Print the listing once more, exactly as it stands.

## DATA PROVIDED
..........

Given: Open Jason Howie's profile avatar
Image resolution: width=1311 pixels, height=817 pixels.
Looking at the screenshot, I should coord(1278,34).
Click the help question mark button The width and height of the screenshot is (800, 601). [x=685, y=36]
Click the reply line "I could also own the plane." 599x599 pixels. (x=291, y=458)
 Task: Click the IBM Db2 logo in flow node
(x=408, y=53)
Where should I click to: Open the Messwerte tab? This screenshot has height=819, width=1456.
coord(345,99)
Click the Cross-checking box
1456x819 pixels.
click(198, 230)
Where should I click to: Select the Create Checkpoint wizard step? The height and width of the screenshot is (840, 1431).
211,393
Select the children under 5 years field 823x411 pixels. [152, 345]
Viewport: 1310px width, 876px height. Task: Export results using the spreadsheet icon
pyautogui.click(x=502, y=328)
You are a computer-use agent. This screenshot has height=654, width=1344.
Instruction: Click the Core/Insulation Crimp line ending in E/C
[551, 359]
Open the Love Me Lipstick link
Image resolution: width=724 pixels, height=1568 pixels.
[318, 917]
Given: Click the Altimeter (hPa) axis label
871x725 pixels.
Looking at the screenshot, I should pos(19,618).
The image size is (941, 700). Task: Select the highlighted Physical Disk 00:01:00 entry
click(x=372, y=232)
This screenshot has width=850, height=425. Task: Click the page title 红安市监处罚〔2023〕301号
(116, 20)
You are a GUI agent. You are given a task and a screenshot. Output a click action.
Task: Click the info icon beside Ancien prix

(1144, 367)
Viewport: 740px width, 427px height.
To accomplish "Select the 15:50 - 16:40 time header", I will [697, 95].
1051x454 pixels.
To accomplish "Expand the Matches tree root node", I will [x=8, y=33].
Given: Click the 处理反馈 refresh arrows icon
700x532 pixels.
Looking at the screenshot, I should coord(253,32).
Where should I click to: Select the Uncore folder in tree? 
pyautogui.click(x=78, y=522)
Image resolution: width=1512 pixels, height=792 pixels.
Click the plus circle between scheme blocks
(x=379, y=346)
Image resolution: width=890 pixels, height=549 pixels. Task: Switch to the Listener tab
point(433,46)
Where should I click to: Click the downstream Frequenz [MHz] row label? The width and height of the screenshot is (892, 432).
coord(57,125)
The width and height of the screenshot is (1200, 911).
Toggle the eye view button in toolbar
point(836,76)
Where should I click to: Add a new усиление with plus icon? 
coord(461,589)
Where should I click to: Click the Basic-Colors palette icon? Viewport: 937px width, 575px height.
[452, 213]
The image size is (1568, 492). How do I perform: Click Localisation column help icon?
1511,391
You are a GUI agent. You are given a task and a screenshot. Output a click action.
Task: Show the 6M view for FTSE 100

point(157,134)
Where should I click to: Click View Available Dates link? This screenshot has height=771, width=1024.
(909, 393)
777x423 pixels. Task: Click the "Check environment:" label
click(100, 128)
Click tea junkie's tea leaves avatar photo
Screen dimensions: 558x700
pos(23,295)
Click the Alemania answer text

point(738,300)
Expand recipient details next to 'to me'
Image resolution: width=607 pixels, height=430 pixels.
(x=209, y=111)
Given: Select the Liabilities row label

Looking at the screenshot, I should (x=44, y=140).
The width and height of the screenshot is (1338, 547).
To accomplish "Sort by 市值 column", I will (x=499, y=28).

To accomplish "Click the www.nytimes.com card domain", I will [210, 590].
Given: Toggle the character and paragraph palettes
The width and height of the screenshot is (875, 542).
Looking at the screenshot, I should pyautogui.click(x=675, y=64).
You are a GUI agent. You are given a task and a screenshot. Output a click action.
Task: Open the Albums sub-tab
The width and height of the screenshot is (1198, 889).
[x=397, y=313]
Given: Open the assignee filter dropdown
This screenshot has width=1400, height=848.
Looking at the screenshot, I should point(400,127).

..........

## WRITTEN SOLUTION
Given: Open Jason Howie's profile avatar
Image resolution: width=1311 pixels, height=817 pixels.
Looking at the screenshot, I should coord(1278,34).
Click the help question mark button The width and height of the screenshot is (800, 601). [x=685, y=36]
Click the reply line "I could also own the plane." 599x599 pixels. (x=291, y=458)
 Task: Click the IBM Db2 logo in flow node
(x=408, y=53)
Where should I click to: Open the Messwerte tab? This screenshot has height=819, width=1456.
coord(345,99)
Click the Cross-checking box
1456x819 pixels.
click(198, 230)
Where should I click to: Select the Create Checkpoint wizard step? The height and width of the screenshot is (840, 1431).
211,393
Select the children under 5 years field 823x411 pixels. [152, 345]
Viewport: 1310px width, 876px height. Task: Export results using the spreadsheet icon
pyautogui.click(x=502, y=328)
You are a computer-use agent. This screenshot has height=654, width=1344.
Instruction: Click the Core/Insulation Crimp line ending in E/C
[551, 359]
Open the Love Me Lipstick link
Image resolution: width=724 pixels, height=1568 pixels.
[318, 917]
Given: Click the Altimeter (hPa) axis label
871x725 pixels.
Looking at the screenshot, I should pos(19,618).
The image size is (941, 700). Task: Select the highlighted Physical Disk 00:01:00 entry
click(x=372, y=232)
This screenshot has width=850, height=425. Task: Click the page title 红安市监处罚〔2023〕301号
(116, 20)
You are a GUI agent. You are given a task and a screenshot. Output a click action.
Task: Click the info icon beside Ancien prix

(1144, 367)
Viewport: 740px width, 427px height.
To accomplish "Select the 15:50 - 16:40 time header", I will [697, 95].
1051x454 pixels.
To accomplish "Expand the Matches tree root node", I will [x=8, y=33].
Given: Click the 处理反馈 refresh arrows icon
700x532 pixels.
Looking at the screenshot, I should coord(253,32).
Where should I click to: Select the Uncore folder in tree? 
pyautogui.click(x=78, y=522)
Image resolution: width=1512 pixels, height=792 pixels.
Click the plus circle between scheme blocks
(x=379, y=346)
Image resolution: width=890 pixels, height=549 pixels. Task: Switch to the Listener tab
point(433,46)
Where should I click to: Click the downstream Frequenz [MHz] row label? The width and height of the screenshot is (892, 432).
coord(57,125)
The width and height of the screenshot is (1200, 911).
Toggle the eye view button in toolbar
point(836,76)
Where should I click to: Add a new усиление with plus icon? 
coord(461,589)
Where should I click to: Click the Basic-Colors palette icon? Viewport: 937px width, 575px height.
[452, 213]
The image size is (1568, 492). How do I perform: Click Localisation column help icon?
1511,391
You are a GUI agent. You are given a task and a screenshot. Output a click action.
Task: Show the 6M view for FTSE 100

point(157,134)
Where should I click to: Click View Available Dates link? This screenshot has height=771, width=1024.
(909, 393)
777x423 pixels. Task: Click the "Check environment:" label
click(100, 128)
Click tea junkie's tea leaves avatar photo
Screen dimensions: 558x700
pos(23,295)
Click the Alemania answer text

point(738,300)
Expand recipient details next to 'to me'
Image resolution: width=607 pixels, height=430 pixels.
(x=209, y=111)
Given: Select the Liabilities row label

Looking at the screenshot, I should (x=44, y=140).
The width and height of the screenshot is (1338, 547).
To accomplish "Sort by 市值 column", I will (x=499, y=28).

To accomplish "Click the www.nytimes.com card domain", I will [210, 590].
Given: Toggle the character and paragraph palettes
The width and height of the screenshot is (875, 542).
Looking at the screenshot, I should pyautogui.click(x=675, y=64).
You are a GUI agent. You are given a task and a screenshot. Output a click action.
Task: Open the Albums sub-tab
The width and height of the screenshot is (1198, 889).
[x=397, y=313]
Given: Open the assignee filter dropdown
This screenshot has width=1400, height=848.
Looking at the screenshot, I should point(400,127).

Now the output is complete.